The second speaker was Koko Ishizuka of Johns Hopkins University in Baltimore, Maryland, whose talk also demonstrated the applications of using patient-derived cells to understand molecular and cellular changes occurring in schizophrenia. The discovery that phosphorylation of the S713 site of the schizophrenia risk gene DISC1 is important for mediating the switch between proliferation and migration of neurons in the cortex. Ishizuka's group examined S713 phosphorylation in olfactory cells (OCs) as well as iPSC-derived neurons taken from schizophrenia patients with a DISC1 mutation and from controls; OCs are transcriptionally similar to iPSCs but don't require reprogramming. The researchers found that S713 phosphorylation was decreased in OCs and iPSC-derived neurons from patients with the DISC1 mutation. In keeping with a role for DISC1 S713 phosphorylation in neuronal differentiation, Ishizuka's group found that the NPCs were compromised in their ability to differentiate into neurons. This was true both in culture and when the cells were injected into embryonic (E13) mouse brain and allowed to differentiate in vivo (see SRF related news report and SRF related conference report).

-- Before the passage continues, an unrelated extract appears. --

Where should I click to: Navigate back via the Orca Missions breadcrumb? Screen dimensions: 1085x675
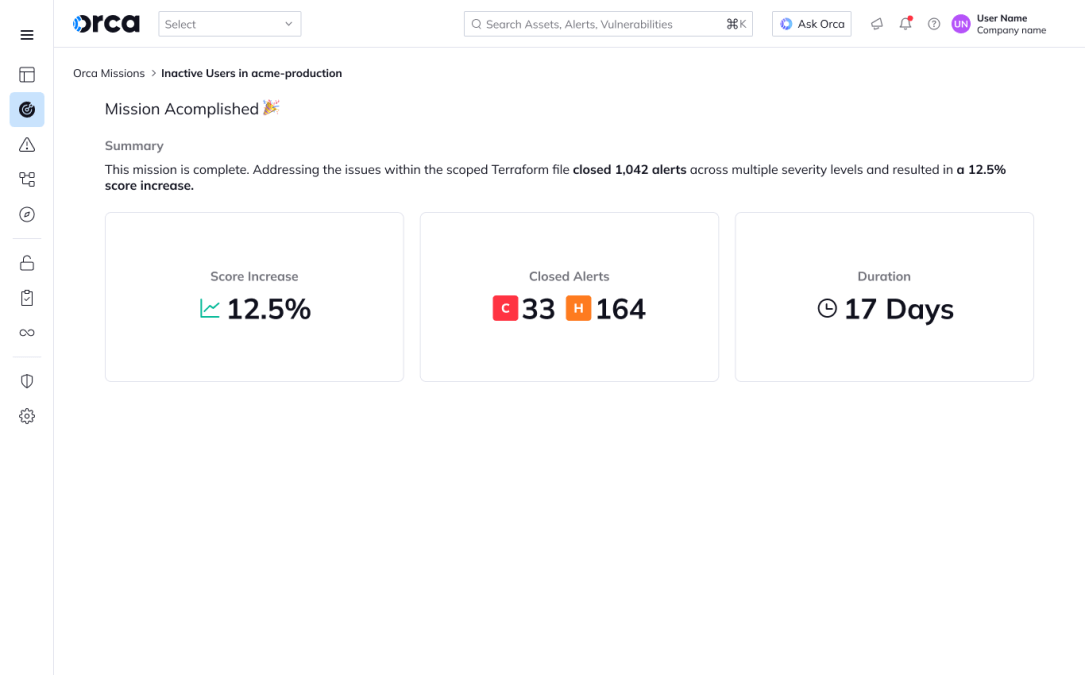point(108,73)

The third speaker, Guo-Li Ming, also of Johns Hopkins, provided another example of the use of patient-derived cells for the study of the molecular and cellular consequences of DISC1 mutation. Echoing the other speakers, she emphasized that because schizophrenia is highly genetic and neurodevelopmental, using these patient-derived neurons that represent extremely young cells is an appropriate way to look at early neurodevelopmental alterations on a background of genetic risk. Her group has developed a method of deriving forebrain-specific NPCs that could be differentiated into 99 percent pure cultures of cortical neurons (90 percent glutamatergic and 10 percent GABAergic). They did this for fibroblasts taken from schizophrenia patients from an American family with a unique DISC1 mutation and non-affected family member controls, and found that the neurons derived from patients with the DISC1 mutation displayed decreases in the synaptic vesicle marker SV2, as well as functional changes consistent with decreased presynaptic release (measured via electrophysiology and FM dye unloading experiments). Using viral manipulations to alter DISC1 expression in healthy cells or to rescue DISC1 expression in patient cells, they proved that the mutated version of DISC1 is sufficient and required to produce the decreased release probability phenotype (see SRF related news report).

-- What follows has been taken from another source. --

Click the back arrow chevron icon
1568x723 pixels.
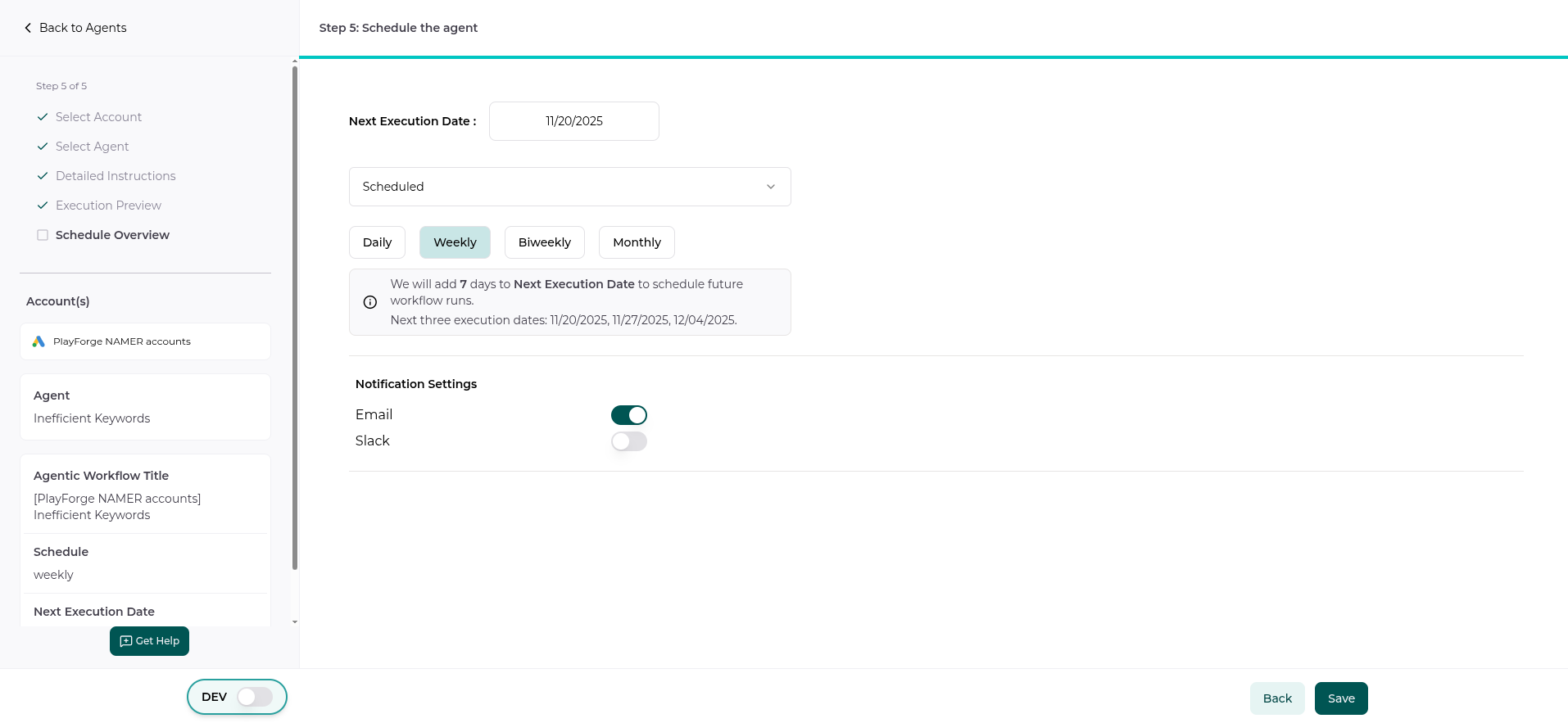point(28,28)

In the final talk of the session, Kim Do of University Hospital of Lausanne in Switzerland departed from the iPSC theme, though her results intersect with the oxidative stress data from Brennand's work. She presented evidence from animal models that redox dysregulation may be a common pathway by which multiple risk factors act on macro- and microcircuitry, leading to abnormal behaviors. In particular, she demonstrated that manipulation of glutathione levels had consequences for oligodendrocytes and myelination as well as for increasing the vulnerability of PV cells to oxidative stress. She provided additional evidence to suggest that PV cells are particularly vulnerable to redox manipulations early in development (P10-20 or P30-40), and that N-acetyl-cysteine treatment could prevent redox damage of PV cells and accompanying alterations in behavior.

Altogether, this session provided insight into the strengths and weaknesses of using patient-derived cells or animal models to identify potential cellular and molecular mechanisms occurring in schizophrenia. Where findings from these two strategies converge—such as redox dysregulation—may prove particularly fruitful avenues of research.—Sarah Canetta.